Data shown:
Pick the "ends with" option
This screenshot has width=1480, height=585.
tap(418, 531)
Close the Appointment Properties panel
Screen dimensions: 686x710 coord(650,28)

Exercise details: Where a line contains "This screenshot has width=1480, height=585.", begin there and output each line through the end of the data above, exactly; give no other lines.

Response to this task:
This screenshot has width=1480, height=585.
tap(418, 531)
Close the Appointment Properties panel
Screen dimensions: 686x710 coord(650,28)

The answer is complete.